Before you, there was me. No longer looking for love, on my way to becoming an architect instead of a struggling artist and sometime poet. Tired of dating, I went back to college, taking comparative religion, urban planning and design, astronomy, feeling out of place as a single mother.
Before you, there was me. Barely speaking with my father due to choices on my part that in hindsight were dreadful. Ironically, as Chairman and full professor of Math and Computer Science, his philosophy with students was fail, make mistakes, try crazy solutions. He refused to pass football players just so they could play. He didn't preach the same at home. Nothing less than 100%.
Before you, there was me. With one daughter, not planning more children, let alone marriages, dreaming of designing a glass building. Cleaning an existing small river to flow through under glass bridges. Allowing birds, butterflies, frogs, fish, turtles, moss and native wildflowers to be within and without. I wanted the sun, moon and stars inseparable.

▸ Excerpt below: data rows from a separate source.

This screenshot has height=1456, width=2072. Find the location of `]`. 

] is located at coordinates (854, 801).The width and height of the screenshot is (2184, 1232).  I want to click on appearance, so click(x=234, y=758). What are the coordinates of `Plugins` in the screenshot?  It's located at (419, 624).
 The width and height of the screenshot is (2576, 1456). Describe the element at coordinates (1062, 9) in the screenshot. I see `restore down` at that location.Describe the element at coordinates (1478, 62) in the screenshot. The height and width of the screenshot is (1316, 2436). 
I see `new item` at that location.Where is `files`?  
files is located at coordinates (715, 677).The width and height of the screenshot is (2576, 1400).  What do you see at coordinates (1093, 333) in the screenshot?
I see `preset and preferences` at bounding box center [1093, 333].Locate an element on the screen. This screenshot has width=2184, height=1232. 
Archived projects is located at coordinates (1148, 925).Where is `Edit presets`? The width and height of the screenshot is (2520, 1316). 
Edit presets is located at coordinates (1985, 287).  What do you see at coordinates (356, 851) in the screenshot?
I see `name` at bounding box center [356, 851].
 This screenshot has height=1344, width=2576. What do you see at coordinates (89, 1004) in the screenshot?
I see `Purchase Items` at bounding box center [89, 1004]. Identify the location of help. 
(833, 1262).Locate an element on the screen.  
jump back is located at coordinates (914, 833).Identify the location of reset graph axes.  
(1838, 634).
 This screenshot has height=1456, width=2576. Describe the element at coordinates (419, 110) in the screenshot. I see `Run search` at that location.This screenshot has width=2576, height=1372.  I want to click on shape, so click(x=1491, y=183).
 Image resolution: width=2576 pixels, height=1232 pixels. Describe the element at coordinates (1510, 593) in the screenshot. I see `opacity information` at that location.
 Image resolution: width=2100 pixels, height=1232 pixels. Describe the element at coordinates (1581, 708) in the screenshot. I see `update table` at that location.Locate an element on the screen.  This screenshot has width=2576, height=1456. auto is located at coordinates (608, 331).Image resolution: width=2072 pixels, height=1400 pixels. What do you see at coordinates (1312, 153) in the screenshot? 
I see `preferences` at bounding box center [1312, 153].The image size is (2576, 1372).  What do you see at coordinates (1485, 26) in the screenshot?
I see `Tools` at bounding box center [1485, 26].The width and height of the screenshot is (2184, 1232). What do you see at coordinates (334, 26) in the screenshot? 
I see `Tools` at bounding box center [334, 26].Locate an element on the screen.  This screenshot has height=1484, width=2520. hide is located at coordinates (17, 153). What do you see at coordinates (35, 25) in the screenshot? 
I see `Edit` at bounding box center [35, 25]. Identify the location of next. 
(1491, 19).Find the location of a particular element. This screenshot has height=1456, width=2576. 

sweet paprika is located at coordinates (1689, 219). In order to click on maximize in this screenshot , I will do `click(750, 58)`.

Before you, there was me. Laughing and living, being with people but feeling lonely. Alone, liking my own company although no family, friends or lovers understood. I had no telephone, used a wringer washer, hanging laundry outside. Various cats came and went but never more than four at once. I was wild but responsible or so I believed.
Before you, there was me. Thirty years later, I regret not thanking you for loving me, my daughter, healing the rift with my father, giving me two incredible sons I love beyond measure, for the times we walked in Nature, the night long talking after making love. We made this house a home and like my desire to have the sun, moon and stars inseparable, you and me will always be.